My name is Sheila Arciaga and I am doing a presentation about the Guillian-Barré syndrome.

Guillian-Barré syndrome or GBS is a rare autoimmune disease in which the immune system

attacks the peripheral nervous system which causes muscle weakness and in severe cases,

paralysis.

GBS usually last a few weeks up to several months.

It is so rare that it only occurs in about one person in 100,000.

According to the CDC website, in the United States, the rate is about 80 to 160 cases

each week.

Signs and symptoms include myoparesis and paresthesia in the legs and progress towards

the arms and upper body.

Absence of patellar reflex may also be a sign.

In severe cases, it is considered as a medical emergency because it can result in total paralysis

which can interfere with ventilation, blood pressure, and heart rate.

Guillian-Barré syndrome is an idiopathic disease which means there is no known cause.

However, the most common risk factor is infection with the bacterium Campylobacter jejuni.

It also may develop after having the flu or viral infection such as cytomegalovirus, Epstein-Barr

virus, and Zika virus.

In very rare occasions, it is triggered after having flu vaccination.

Now, I'm going to discuss the pathophysiology of Guillian-Barré syndrome.

The cells of the immune system damage the myelin sheath surrounding the axons of the

peripheral nerves, or sometimes the axon itself.

The myelin sheath is a special type of plasma membrane that protects and insulates the axon.

It speeds up the electrical conduction between neurons over long distances.

The axon is the long, thin part of a nerve cell that acts like a passageway which carries

nerve impulses.

At the top, you can see a picture of a perfect healthy peripheral neuron surrounded by a

yellow substance composed with protein and adipose tissue called the myelin sheath.

At the bottom, the demyelinated neuron is damaged exposing the axon beneath.

So what happens when the myelin sheath is damaged?

You can see in this picture the comparison of the electrical impulses between normal

and damage nerve.

In a healthy nerve, it speeds up the electrical impulses to and from the brain.

Texture, heat, pain and other sensations are relayed to the brain and the brain sends appropriate

commands back to the muscle.

However, with GBS, the signal transmission is interrupted between neurons.

The signal slows down.

The brain might receive inappropriate signals which results to tingling sensations.

In addition to that, the reason why the paralysis begins with the hands and legs is because

the signals in these areas take the longest distances to travel to and from the brain.

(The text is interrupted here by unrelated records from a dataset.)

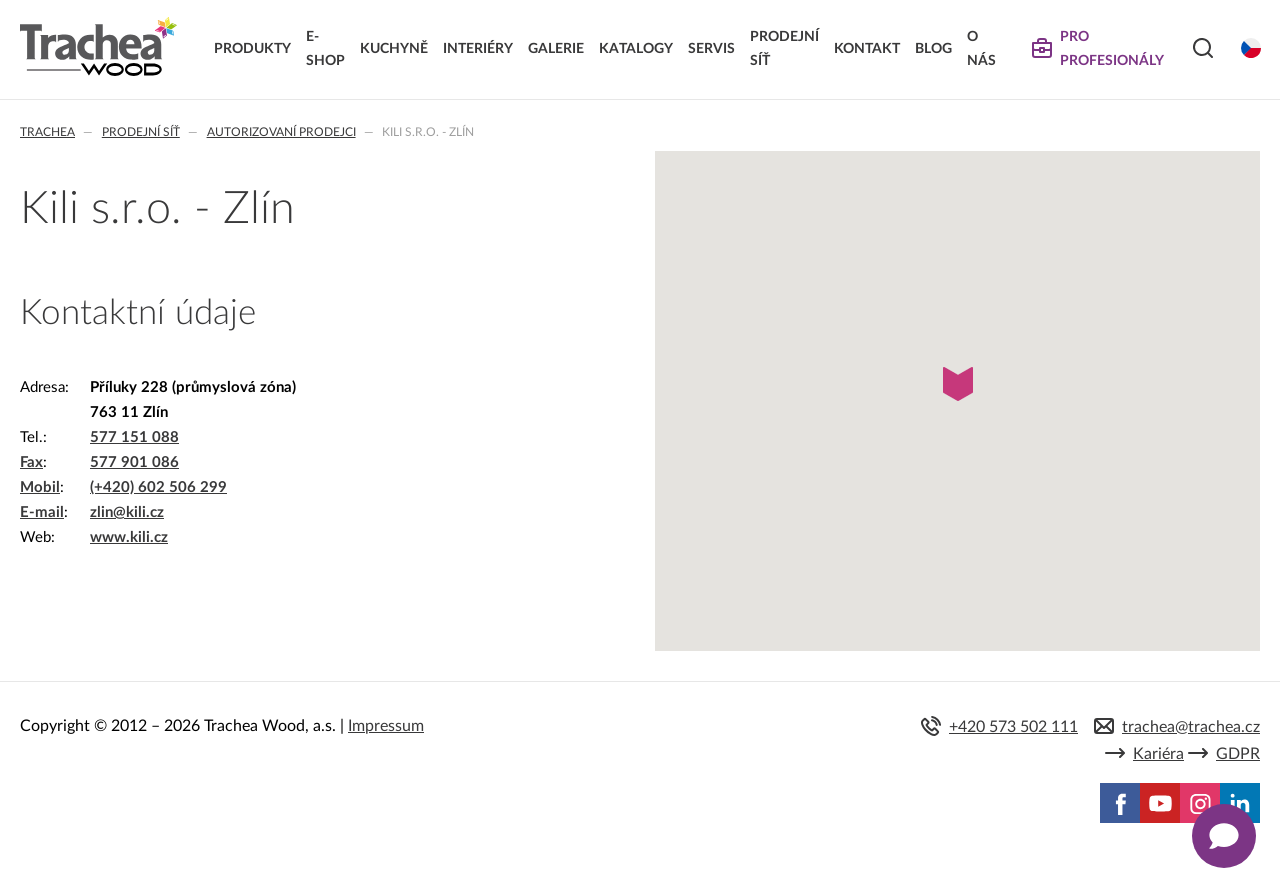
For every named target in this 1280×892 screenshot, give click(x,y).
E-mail (42, 512)
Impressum (386, 726)
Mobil (40, 487)
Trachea (47, 132)
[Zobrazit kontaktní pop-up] (1224, 836)
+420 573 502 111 (1013, 727)
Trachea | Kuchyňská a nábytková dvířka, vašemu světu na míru (98, 47)
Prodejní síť (141, 132)
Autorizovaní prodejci (281, 132)
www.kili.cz (129, 537)
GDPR (1238, 754)
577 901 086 (134, 462)
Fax (31, 462)
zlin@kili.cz (127, 512)
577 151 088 (134, 437)
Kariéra (1158, 754)
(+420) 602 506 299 (158, 487)
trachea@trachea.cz (1191, 727)
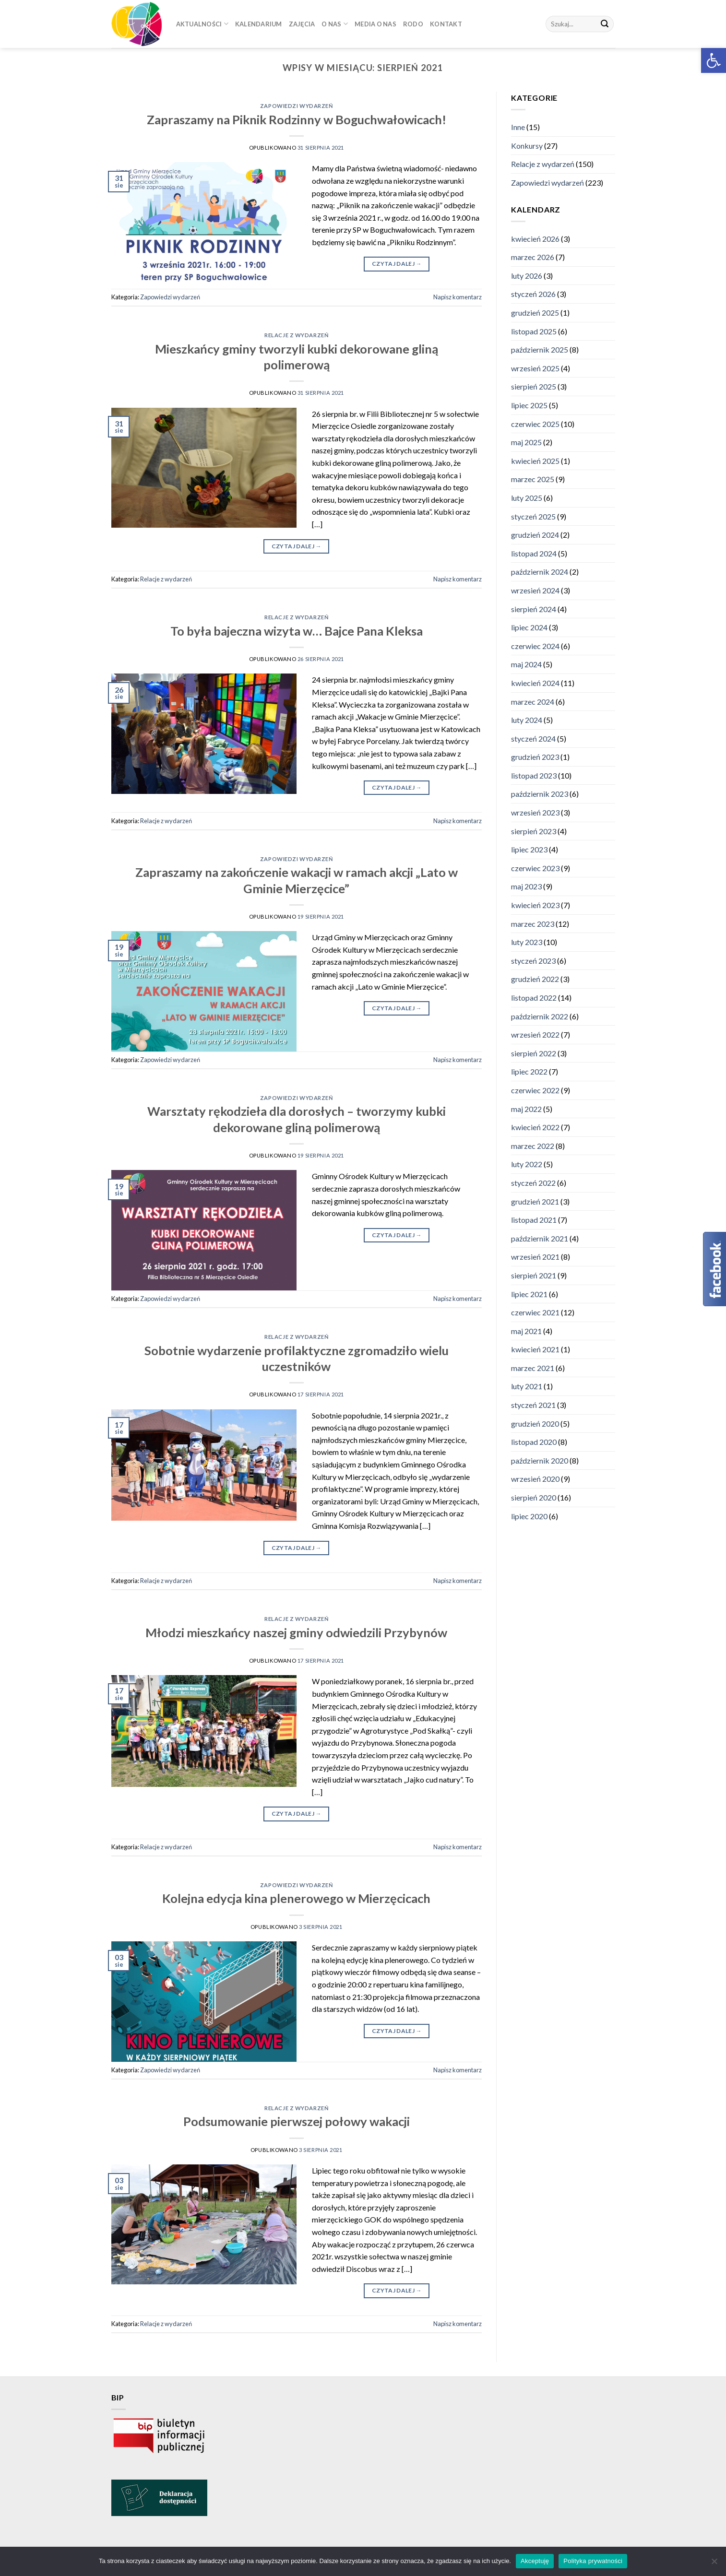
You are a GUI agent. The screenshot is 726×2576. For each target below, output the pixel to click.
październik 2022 (539, 1016)
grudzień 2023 (535, 757)
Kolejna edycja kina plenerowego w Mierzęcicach (296, 1898)
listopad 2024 (534, 553)
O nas (334, 23)
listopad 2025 (534, 331)
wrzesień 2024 (535, 590)
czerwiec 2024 (535, 645)
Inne (518, 126)
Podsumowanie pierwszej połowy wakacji (296, 2121)
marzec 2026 (532, 257)
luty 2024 (526, 719)
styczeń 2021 (533, 1404)
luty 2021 (526, 1386)
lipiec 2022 (529, 1071)
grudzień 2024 (535, 534)
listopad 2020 (534, 1442)
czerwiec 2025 (535, 423)
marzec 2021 (532, 1367)
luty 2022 (526, 1164)
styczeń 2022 (533, 1182)
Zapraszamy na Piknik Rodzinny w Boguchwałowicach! (296, 119)
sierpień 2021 (533, 1275)
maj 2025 (526, 442)
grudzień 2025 (535, 312)
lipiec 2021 (529, 1294)
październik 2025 (539, 349)
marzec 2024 (532, 701)
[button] (713, 60)
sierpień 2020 (533, 1497)
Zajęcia (302, 24)
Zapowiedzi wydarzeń (296, 106)
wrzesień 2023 (535, 812)
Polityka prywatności (592, 2560)
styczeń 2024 (533, 738)
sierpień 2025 (533, 386)
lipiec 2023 (529, 849)
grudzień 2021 (535, 1201)
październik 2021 (539, 1238)
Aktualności (202, 23)
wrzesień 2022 (535, 1034)
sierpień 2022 (533, 1053)
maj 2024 (526, 664)
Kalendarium (258, 24)
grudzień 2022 (535, 979)
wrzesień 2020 (535, 1479)
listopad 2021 (534, 1219)
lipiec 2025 (529, 405)
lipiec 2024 (529, 627)
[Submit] (604, 24)
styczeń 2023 (533, 960)
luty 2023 (526, 941)
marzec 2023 (532, 923)
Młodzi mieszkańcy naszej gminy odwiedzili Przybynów (296, 1632)
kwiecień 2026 (535, 238)
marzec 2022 (532, 1145)
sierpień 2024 (533, 609)
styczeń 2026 (533, 294)
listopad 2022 (534, 997)
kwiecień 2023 (535, 905)
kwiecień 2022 (535, 1127)
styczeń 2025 (533, 516)
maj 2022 (526, 1108)
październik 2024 (539, 572)
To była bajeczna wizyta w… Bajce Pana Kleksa (296, 631)
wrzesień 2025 (535, 368)
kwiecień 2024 (535, 682)
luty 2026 (526, 275)
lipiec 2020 (529, 1516)
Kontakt (446, 24)
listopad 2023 (534, 775)
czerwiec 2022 (535, 1090)
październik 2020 (539, 1460)
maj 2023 (526, 886)
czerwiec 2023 (535, 868)
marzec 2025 (532, 479)
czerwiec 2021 (535, 1312)
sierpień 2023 (533, 831)
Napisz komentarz (457, 297)
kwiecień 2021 (535, 1349)
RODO (413, 24)
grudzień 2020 (535, 1423)
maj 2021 (526, 1330)
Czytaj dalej (397, 263)
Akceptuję (535, 2560)
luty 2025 (526, 497)
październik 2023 (539, 794)
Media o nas (375, 24)
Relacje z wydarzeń (296, 335)
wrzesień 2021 (535, 1257)
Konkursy (527, 145)
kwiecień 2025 (535, 460)
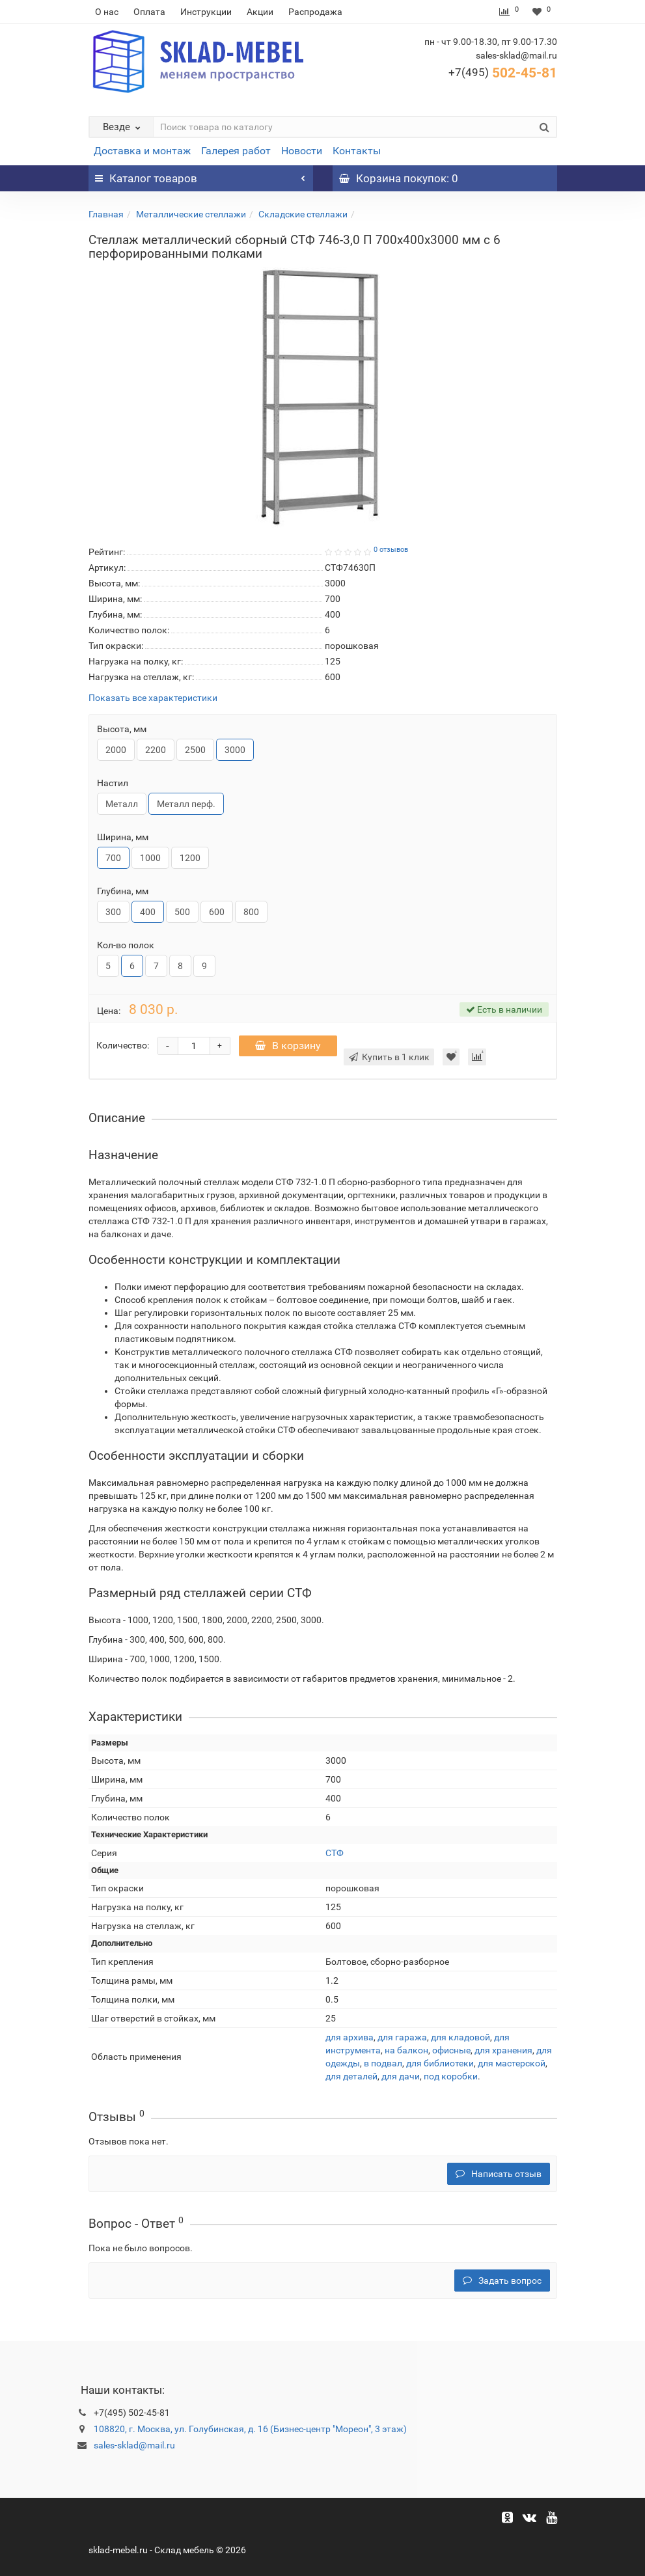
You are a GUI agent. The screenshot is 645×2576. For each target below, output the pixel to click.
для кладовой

Unfortunately, there is no cure of the disease but there are therapies to treat severe symptoms

and speed up the recovery time of GBS.

One example is plasmapheresis.

It involves taking out the whole blood from the patient; removing the liquid portion of

the blood, also called the plasma; and the blood without plasma is then returned to the

body so the body can replace the plasma.

Scientists think that it works because it can remove antibodies and immune cells that

could further damage the nerve cells.

Another example is high-dose immunoglobulin therapy.

It is administered through IV injections and works by reducing the chances of the immune

system attacking the nervous system.

Steroid hormones have been used to reduce severe symptoms of GBS.

However, it is not as effective as the ones I mentioned before because it may produce

harmful effects.

And lastly, the most important treatment is the use of mechanical ventilator assistance,

heart monitor, and other machines that aid in body function.